If you think of Alaska as the Last Frontier, you might be surprised to find it overrun by fanny-packing cruisers, all scurrying from one Disneyfied shore excursion to the next. After all, tiny towns such as Ketchikan, Hoonah, and Valdez are welcoming upwards of a million passengers a year—despite having as few as 760 local residents.

Take Royal Caribbean’s Explorer of the Seas: It started sailing to Alaska last summer, with a shipboard population that, at 3,835 guests, is about one and a half times the entire population of Seward, one of the state’s largest ports.

The crowd-averse will look at numbers like those and cross an Alaska cruise off their bucket lists. But they’d be overlooking a stunning, intimate new option that’s geared toward luxury travelers with a thirst for adventure.

Seabourn Cruise Line Ltd., the small-ship cruise company whose restaurants are run in partnership with legendary chef Thomas Keller, is sailing to Alaska this summer for the first time in 15 years. Its itineraries, which start at 11 days and $5,800 per person, put a premium on active exploration: kayaking through fjords, hiking on glacier faces, trekking into ice caves, and paddling to waterfalls. And they’re capped at 458 passengers.

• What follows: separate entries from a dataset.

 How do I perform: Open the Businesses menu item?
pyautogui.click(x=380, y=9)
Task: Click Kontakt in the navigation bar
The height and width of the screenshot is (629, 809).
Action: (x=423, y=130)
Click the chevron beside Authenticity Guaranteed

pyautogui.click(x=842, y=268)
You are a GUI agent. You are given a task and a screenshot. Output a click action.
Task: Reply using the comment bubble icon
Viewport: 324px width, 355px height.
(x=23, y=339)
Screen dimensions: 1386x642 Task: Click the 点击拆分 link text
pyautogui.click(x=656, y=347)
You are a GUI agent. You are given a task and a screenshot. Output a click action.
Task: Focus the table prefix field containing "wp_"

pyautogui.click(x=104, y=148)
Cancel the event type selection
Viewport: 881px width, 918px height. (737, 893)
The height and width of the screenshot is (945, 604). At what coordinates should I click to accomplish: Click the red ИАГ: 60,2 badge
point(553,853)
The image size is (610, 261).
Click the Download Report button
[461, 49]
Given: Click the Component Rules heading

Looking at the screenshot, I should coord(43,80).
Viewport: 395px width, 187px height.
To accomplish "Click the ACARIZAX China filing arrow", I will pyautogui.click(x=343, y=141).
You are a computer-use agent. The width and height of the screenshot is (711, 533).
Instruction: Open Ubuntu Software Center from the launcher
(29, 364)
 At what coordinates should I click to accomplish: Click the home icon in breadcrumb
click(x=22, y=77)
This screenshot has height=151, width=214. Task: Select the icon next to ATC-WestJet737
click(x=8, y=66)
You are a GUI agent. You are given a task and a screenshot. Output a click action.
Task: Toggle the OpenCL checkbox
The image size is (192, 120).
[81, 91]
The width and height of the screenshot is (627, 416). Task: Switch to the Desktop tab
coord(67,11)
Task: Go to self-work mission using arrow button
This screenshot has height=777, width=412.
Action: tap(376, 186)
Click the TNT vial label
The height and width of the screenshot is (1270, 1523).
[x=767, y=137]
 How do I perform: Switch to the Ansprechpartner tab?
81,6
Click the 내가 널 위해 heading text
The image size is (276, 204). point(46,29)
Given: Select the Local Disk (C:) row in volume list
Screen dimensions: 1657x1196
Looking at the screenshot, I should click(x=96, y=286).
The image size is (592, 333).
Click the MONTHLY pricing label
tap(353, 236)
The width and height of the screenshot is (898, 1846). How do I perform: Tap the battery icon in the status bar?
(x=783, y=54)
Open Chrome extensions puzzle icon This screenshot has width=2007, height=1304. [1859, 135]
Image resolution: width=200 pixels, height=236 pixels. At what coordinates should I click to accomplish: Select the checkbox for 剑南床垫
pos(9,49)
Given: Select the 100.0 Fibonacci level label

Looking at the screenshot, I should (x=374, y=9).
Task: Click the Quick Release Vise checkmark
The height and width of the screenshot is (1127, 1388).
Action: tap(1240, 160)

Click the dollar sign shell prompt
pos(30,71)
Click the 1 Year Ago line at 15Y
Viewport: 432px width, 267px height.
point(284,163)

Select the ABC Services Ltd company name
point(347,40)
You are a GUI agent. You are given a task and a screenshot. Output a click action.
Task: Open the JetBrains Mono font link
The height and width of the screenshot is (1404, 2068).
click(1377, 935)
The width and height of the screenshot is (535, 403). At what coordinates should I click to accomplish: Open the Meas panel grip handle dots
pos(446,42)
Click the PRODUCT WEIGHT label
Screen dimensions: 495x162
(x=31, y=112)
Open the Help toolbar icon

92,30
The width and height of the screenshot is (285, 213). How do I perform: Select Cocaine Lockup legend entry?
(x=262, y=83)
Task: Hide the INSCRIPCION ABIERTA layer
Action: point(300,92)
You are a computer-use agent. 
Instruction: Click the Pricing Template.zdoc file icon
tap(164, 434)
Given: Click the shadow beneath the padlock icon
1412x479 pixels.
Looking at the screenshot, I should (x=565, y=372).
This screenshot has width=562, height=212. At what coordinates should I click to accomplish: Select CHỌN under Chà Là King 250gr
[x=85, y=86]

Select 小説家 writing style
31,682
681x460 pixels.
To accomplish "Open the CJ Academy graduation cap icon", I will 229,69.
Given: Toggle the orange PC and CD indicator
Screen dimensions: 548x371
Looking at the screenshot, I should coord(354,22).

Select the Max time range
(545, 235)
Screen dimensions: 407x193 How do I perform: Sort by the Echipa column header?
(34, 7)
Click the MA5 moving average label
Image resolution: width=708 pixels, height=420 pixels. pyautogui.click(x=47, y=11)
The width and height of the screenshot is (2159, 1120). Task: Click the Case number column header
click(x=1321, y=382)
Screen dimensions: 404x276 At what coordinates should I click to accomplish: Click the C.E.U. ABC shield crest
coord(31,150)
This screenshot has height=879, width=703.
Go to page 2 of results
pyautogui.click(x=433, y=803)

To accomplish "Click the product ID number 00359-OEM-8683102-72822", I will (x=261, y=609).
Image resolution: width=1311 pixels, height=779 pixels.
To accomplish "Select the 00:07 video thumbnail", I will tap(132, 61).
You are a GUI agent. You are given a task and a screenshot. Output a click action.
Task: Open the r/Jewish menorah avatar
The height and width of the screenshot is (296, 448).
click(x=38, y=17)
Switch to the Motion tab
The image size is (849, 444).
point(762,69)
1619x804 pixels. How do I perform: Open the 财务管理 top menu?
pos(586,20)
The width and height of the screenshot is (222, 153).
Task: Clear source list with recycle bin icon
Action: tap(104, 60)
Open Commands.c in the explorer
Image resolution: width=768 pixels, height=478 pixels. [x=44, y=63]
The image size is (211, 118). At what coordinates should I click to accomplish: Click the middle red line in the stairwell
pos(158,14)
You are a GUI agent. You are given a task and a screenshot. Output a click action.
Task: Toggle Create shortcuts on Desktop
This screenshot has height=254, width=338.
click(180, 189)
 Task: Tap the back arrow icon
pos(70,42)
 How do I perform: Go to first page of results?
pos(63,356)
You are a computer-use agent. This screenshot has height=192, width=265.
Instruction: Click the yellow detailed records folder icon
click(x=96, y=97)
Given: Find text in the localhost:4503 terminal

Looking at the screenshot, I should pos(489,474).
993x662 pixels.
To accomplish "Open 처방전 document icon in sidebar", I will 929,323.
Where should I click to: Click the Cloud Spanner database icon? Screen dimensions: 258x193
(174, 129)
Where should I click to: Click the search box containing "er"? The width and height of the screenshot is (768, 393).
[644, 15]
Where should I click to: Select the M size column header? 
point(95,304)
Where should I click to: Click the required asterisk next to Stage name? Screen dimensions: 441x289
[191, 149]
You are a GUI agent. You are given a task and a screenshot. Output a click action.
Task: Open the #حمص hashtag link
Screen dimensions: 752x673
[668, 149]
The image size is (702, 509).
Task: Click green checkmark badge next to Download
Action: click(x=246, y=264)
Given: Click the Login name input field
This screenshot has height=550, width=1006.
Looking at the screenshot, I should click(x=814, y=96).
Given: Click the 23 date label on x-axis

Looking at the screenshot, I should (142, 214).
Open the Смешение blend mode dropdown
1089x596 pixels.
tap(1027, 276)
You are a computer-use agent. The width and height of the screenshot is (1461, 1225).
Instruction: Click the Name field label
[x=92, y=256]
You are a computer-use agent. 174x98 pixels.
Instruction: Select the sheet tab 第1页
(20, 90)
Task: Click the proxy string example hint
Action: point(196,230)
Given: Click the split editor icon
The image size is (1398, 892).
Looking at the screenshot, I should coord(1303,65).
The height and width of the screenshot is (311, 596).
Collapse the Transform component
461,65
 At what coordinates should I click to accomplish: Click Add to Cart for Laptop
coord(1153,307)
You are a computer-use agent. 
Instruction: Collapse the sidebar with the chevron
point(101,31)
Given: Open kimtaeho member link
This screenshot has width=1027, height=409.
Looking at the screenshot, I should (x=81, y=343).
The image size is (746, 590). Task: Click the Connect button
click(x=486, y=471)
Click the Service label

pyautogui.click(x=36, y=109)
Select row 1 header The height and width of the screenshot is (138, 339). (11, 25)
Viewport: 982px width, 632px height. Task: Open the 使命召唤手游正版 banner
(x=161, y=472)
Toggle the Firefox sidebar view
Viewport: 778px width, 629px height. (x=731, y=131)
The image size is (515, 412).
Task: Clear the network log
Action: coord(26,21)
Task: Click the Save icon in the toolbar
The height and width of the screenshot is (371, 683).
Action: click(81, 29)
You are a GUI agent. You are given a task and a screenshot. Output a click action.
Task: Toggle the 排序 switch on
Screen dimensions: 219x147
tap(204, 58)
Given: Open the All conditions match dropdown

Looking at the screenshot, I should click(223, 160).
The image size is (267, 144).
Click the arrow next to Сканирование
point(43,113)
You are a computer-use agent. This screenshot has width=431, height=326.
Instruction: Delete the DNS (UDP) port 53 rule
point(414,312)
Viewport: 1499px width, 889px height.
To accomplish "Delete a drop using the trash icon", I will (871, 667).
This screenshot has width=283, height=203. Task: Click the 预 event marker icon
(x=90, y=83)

“I think Seabourn saw an opening in the Alaska market for cruises for those who want a luxury-meets-expedition experience,” said cruise expert Fran Golden, writing from Alaska, where she’s currently updating Frommer’s EasyGuide to Alaska Cruises and Ports of Call. “They are targeting the same crowd that might go glamping or on a luxury safari. You can get in a skiff and follow a pod of whales, while back on the ship you can hang out in your big suite, get a great massage, and eat some of the best cuisine at sea.”

Small Ship, Big Adventures
“Other cruise ships are ticking boxes,” said Robin West, director of expedition operations at Seabourn. And who can blame them? “Alaska sells extremely well for many companies, so there’s probably no need for them to deviate from an itinerary that sells,” he explained.

Seabourn’s Encore, which made its debut in 2016, was purpose-built for adventure—and for itineraries that vary from the norm. It doesn’t have all the high-tech, icebreaking bells and whistles of an expedition ship, but its back deck includes a marina-inspired dry dock for tons of zodiacs, kayaks, and catamarans. Combine that with the ship’s slender proportions—at 92 feet, the Encore is almost half the width of Royal Caribbean’s Explorer of the Seas—and you get access to remote places that are ripe for high-octane thrills.

Some of these places aren’t even that far out of the way from Alaska’s most populous ports. Aialik Glacier, said West, is a stone’s throw from Seward and includes a mile-long glacier face that’s among the largest such formations visible on any cruise itinerary. In the summertime, when harbor seals give birth, the area is populated with tiny pups and their whiskered parents, all lying on ice flows and sunbathing. You can see them up close from your kayak. Then it’s just 4 miles onward to the even lesser-known Holgate Glacier, where you paddle along calving ice formations until you stumble upon colonies of puffins and sea otters.

Much of the adventure is on the water, whether you’re in a kayak or a catamaran—this is Alaska, after all. But some of the biggest thrills are reserved for not-so-dry land. In often-overlooked Haines, you can strap on crampons and walk across the Davidson Glacier with local mountain guides; near Juneau, you can hike through the ice caves of Mendenhall. The full-day adventure gets you wading through rocky river paths that run beneath glacial arches, each as blue as the clear summer sky.

Rethinking the Classics
Unlike expedition craft, the Seabourn offers a five-star experience back on deck—with all the creature comforts and amenities of a full-scale ship. (Think multiple restaurants, a theater with productions by Broadway lyricist Sir Tim Rice, a casino, and onboard lecturers with Ph.D.s in the local ecology.)